ParPhilippe Grangereau
WASHINGTON, de notre correspondant
Publié le 20/01/2009 à 6h51, mis à jour le 20/01/2009 à 6h51

Robert Solow, 84 ans, prix Nobel d'économie en 1987, est professeur émérite au Massachusetts Institute of Technology (MIT). Reconnaissant avoir été «surpris par l'ampleur de la crise», il se penche sur la manière dont Obama va tenter de la résorber.

Quel est le plus grand défi économique de Barack Obama ?

La récession bien sûr.

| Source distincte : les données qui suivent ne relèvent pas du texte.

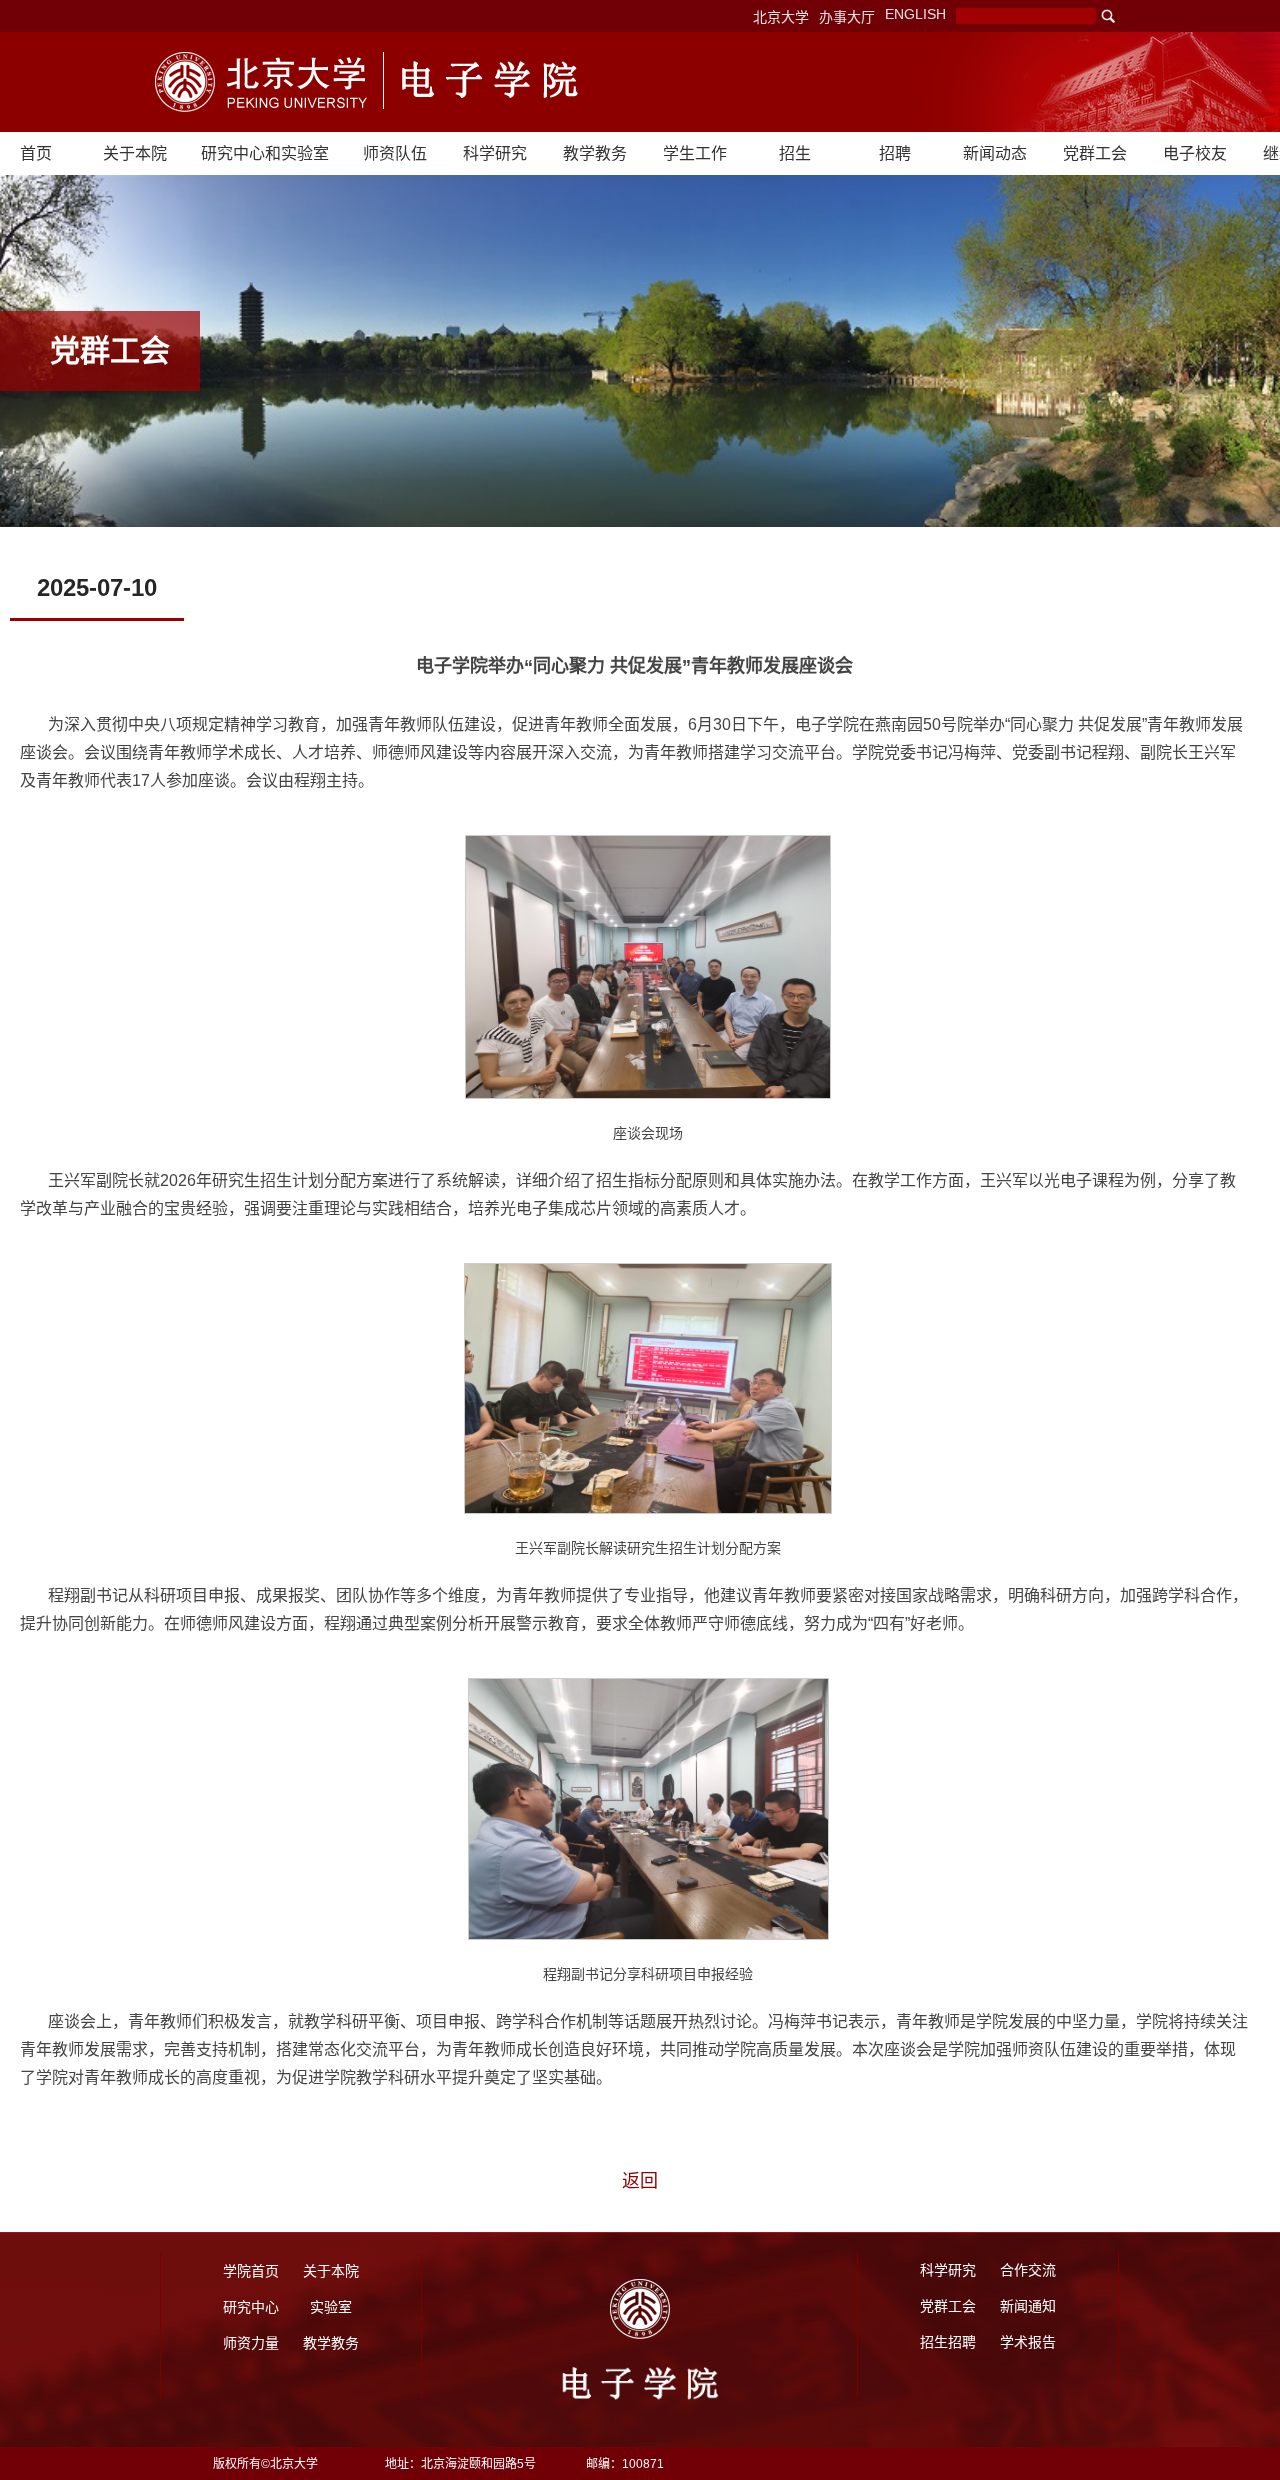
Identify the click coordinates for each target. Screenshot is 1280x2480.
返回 (640, 2181)
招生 (795, 153)
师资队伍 (395, 153)
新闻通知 (1028, 2306)
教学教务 (595, 153)
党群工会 (1095, 153)
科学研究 (495, 153)
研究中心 (251, 2307)
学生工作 (695, 153)
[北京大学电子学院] (261, 82)
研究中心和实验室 (265, 153)
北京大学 (781, 17)
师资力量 (251, 2343)
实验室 (331, 2307)
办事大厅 (847, 17)
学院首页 (251, 2271)
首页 (36, 153)
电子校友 (1195, 153)
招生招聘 (948, 2342)
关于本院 (135, 153)
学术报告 (1028, 2342)
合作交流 (1028, 2270)
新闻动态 (995, 153)
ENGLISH (915, 14)
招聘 (895, 153)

C’est sans doute la récession la plus profonde depuis la fin de la Seconde Guerre mondiale. Les chiffres du dernier trimestre 2008 ont été très mauvais et ceux de la chute des ventes de détail, publiés la semaine dernière, sont terribles. En plus, les Etats-Unis ont perdu deux précieux mois entre la présidentielle et l’investiture du nouveau président, durant lesquels un remède aurait dû être appliqué. Barack Obama va donc entrer dans le Bureau ovale avec une situation pire que ce qui aurait dû être.

Quel serait pour lui le meilleur moyen de résorber la crise ?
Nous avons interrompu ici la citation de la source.